The iPod is toast. So says the Harvard Business School's Clayton Christensen in a Business Week interview posted today, the eve of Steve Jobs's Macworld keynote. Christensen, like many before him, believes that Apple's desire to keep the iPod a closed system, rather than allowing other manufacturers to use iTunes software in their devices, amounts to a replay of Apple's fateful decision not to license the Mac OS, which (the story goes) opened the way for Microsoft's dominance in PCs.

"I'd be very surprised," Christensen says, "if three years from now, the proprietary architecture [in music players] is as dominant as it is now. Think about the PC. Apple dominated the market in 1983, but by 1987, the industry-standard companies, such as IBM and Compaq, had begun to take over."

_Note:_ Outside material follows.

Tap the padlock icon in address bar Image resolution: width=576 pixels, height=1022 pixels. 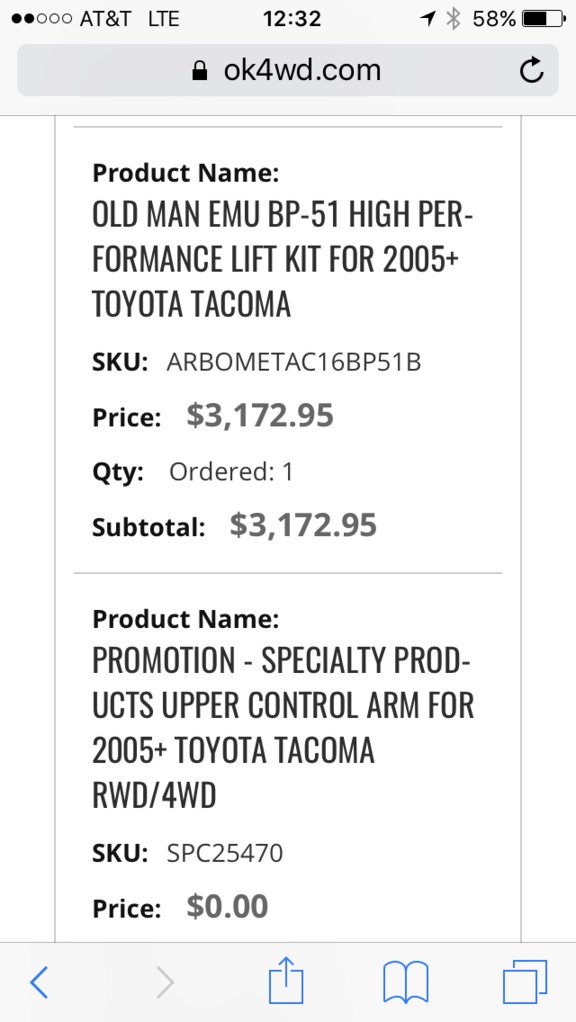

Hold on a second. Apple dominated the PC market in 1983? That was a year before the Macintosh was introduced, and at the time PC market shares looked like this:

Commodore: 41%
IBM PC/clones: 26%
Atari: 10%
Apple II: 9%
Other: 14%

Apple was hardly dominating the market in 1983. In fact, Apple never had a particularly big share of the PC market; it's basically been a niche player all along. The Macintosh's share peaked at 12% in 1992 - when IBM PCs and clones held the other 88% of the market.

By contrast, the iPod's current share of the market for portable digital music players is estimated at upwards of 70% (and its share of music downloads is probably even bigger). Controlling 70% of a market is a heck of a lot different than controlling 12%. In fact, it's completely different.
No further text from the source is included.